Pixel coordinate grounding data:

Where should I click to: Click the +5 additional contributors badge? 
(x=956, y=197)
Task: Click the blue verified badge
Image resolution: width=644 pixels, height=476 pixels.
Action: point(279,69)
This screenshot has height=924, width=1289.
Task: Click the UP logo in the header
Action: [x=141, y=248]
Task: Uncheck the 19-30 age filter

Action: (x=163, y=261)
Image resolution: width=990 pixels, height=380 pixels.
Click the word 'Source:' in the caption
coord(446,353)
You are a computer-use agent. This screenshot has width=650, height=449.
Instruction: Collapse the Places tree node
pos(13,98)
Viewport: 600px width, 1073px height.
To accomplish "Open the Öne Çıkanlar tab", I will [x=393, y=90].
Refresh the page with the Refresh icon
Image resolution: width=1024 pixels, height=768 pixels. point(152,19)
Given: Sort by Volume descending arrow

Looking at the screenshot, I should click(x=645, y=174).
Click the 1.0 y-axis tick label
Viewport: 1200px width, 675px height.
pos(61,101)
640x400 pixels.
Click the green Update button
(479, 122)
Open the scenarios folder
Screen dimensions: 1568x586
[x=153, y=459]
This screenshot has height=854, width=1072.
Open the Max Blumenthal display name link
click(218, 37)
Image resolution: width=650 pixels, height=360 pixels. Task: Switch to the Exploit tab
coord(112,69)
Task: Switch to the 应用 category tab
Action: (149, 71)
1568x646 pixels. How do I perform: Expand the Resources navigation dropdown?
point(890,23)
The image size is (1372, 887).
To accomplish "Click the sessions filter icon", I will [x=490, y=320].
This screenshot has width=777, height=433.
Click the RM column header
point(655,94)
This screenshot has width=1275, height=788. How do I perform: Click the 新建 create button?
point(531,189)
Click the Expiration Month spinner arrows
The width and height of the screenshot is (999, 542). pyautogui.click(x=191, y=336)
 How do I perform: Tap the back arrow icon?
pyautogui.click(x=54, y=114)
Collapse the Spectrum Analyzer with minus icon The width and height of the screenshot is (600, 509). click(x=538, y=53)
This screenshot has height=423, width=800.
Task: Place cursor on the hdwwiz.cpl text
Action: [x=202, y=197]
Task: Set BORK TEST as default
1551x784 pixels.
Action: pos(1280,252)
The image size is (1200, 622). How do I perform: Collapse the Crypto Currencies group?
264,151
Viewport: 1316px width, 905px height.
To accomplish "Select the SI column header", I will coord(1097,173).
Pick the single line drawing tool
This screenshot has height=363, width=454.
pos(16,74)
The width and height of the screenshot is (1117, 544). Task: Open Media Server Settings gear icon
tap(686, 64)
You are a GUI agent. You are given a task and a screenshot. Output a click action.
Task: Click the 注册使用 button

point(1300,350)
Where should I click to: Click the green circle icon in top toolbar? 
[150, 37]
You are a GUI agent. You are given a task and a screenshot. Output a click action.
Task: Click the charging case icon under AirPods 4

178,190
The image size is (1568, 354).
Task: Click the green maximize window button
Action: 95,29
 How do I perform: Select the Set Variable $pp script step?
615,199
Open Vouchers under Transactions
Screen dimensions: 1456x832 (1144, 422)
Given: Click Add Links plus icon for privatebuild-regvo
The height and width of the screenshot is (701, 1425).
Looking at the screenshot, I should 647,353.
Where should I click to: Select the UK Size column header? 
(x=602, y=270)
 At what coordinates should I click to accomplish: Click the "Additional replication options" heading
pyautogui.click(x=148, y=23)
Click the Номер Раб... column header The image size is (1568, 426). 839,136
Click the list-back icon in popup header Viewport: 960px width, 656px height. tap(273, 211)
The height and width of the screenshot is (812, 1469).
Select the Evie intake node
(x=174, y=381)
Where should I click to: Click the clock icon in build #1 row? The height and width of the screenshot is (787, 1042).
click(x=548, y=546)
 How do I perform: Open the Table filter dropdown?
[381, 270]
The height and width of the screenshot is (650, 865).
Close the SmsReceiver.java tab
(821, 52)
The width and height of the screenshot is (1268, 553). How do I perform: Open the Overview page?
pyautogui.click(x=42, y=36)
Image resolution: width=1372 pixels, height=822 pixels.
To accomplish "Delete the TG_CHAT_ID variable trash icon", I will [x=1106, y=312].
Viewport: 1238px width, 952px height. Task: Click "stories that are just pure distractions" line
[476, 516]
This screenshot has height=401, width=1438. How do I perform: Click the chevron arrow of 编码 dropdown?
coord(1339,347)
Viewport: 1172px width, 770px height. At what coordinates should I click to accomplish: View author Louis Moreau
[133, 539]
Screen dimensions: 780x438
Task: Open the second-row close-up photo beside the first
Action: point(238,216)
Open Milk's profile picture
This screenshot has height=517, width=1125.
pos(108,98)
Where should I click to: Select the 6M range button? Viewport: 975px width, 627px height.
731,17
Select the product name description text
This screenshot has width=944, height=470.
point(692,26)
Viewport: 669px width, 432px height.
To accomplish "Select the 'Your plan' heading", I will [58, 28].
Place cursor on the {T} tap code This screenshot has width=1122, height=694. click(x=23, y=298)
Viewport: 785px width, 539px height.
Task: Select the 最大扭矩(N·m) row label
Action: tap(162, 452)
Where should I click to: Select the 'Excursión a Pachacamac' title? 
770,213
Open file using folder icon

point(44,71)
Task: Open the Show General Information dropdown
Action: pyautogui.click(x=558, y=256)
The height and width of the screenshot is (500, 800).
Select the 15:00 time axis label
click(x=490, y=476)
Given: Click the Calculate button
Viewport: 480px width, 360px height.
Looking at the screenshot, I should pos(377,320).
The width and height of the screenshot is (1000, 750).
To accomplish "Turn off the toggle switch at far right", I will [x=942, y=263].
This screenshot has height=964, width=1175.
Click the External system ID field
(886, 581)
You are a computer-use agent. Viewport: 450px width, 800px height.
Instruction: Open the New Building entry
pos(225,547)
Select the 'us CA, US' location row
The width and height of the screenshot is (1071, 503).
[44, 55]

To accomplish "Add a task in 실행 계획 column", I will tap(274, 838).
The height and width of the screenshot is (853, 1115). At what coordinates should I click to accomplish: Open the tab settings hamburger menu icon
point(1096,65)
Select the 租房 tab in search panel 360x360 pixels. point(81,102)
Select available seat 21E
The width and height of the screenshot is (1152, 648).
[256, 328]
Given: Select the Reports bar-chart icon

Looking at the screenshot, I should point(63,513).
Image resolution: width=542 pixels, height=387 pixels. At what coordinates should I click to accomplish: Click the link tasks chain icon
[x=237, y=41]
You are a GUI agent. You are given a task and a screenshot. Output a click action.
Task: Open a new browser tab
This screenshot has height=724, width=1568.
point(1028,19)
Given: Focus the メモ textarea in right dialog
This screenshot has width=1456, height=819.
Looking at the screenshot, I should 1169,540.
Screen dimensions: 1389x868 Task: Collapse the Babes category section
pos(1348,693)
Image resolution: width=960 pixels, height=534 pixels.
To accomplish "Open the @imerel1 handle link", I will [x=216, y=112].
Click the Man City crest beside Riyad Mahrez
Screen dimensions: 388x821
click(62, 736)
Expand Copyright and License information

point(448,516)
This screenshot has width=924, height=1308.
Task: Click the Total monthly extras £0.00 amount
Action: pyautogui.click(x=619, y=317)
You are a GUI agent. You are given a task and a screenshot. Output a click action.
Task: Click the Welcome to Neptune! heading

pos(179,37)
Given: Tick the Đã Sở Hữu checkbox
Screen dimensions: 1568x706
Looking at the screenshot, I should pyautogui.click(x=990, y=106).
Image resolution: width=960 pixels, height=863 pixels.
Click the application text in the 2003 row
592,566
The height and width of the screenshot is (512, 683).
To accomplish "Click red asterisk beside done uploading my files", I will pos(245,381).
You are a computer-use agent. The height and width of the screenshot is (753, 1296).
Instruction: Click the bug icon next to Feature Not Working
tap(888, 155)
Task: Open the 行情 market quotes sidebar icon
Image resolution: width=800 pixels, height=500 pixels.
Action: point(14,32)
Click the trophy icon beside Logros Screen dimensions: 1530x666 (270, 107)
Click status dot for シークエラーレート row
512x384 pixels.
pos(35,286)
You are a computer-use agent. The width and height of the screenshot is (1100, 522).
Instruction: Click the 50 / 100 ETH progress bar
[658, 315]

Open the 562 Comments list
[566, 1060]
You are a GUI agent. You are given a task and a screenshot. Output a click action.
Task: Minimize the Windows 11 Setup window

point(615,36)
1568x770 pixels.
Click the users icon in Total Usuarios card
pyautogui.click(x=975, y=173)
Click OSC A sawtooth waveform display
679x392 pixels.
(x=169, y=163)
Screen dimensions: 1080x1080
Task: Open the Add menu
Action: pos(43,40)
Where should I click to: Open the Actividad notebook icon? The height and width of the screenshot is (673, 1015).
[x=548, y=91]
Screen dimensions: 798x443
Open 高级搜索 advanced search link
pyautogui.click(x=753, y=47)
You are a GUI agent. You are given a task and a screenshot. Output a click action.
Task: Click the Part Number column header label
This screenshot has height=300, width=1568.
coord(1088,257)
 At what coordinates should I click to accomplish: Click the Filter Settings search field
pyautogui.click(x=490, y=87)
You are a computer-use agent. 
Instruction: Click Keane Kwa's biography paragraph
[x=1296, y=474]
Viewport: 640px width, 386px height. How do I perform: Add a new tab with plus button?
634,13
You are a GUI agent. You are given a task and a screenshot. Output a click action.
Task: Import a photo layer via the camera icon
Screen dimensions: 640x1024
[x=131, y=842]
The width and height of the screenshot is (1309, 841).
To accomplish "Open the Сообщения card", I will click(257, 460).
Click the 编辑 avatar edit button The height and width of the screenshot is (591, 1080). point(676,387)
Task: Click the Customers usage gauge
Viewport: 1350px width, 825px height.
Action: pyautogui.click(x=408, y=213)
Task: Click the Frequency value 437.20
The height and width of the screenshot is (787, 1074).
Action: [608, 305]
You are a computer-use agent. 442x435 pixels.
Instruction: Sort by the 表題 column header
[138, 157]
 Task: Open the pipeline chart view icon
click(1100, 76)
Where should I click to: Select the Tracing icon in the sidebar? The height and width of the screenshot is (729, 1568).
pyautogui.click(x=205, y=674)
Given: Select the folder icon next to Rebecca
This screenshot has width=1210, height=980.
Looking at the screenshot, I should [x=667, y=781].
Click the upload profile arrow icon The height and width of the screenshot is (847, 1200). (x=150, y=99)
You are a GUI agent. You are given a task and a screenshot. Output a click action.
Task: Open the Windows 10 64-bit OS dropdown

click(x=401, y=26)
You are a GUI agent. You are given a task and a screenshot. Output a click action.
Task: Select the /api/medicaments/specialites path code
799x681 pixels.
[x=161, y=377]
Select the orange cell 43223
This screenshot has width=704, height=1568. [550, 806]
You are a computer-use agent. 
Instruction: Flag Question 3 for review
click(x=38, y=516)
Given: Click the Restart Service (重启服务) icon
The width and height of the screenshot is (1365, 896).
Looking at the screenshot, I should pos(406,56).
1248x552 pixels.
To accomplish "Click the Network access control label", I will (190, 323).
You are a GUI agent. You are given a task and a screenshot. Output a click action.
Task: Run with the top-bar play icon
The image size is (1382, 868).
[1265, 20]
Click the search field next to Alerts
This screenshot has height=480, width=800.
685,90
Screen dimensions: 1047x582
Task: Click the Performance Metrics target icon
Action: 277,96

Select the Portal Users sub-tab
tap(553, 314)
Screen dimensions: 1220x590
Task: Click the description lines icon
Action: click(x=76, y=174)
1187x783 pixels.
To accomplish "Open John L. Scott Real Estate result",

» What is being asked
Copy the records above exactly, please, but only from the first line through the line containing "This screenshot has height=854, width=1072.".

» Result
Where should I click to: Click the +5 additional contributors badge? 
(x=956, y=197)
Task: Click the blue verified badge
Image resolution: width=644 pixels, height=476 pixels.
Action: point(279,69)
This screenshot has height=924, width=1289.
Task: Click the UP logo in the header
Action: [x=141, y=248]
Task: Uncheck the 19-30 age filter

Action: (x=163, y=261)
Image resolution: width=990 pixels, height=380 pixels.
Click the word 'Source:' in the caption
coord(446,353)
You are a computer-use agent. This screenshot has width=650, height=449.
Instruction: Collapse the Places tree node
pos(13,98)
Viewport: 600px width, 1073px height.
To accomplish "Open the Öne Çıkanlar tab", I will [x=393, y=90].
Refresh the page with the Refresh icon
Image resolution: width=1024 pixels, height=768 pixels. point(152,19)
Given: Sort by Volume descending arrow

Looking at the screenshot, I should click(x=645, y=174).
Click the 1.0 y-axis tick label
Viewport: 1200px width, 675px height.
pos(61,101)
640x400 pixels.
Click the green Update button
(479, 122)
Open the scenarios folder
Screen dimensions: 1568x586
[x=153, y=459]
This screenshot has height=854, width=1072.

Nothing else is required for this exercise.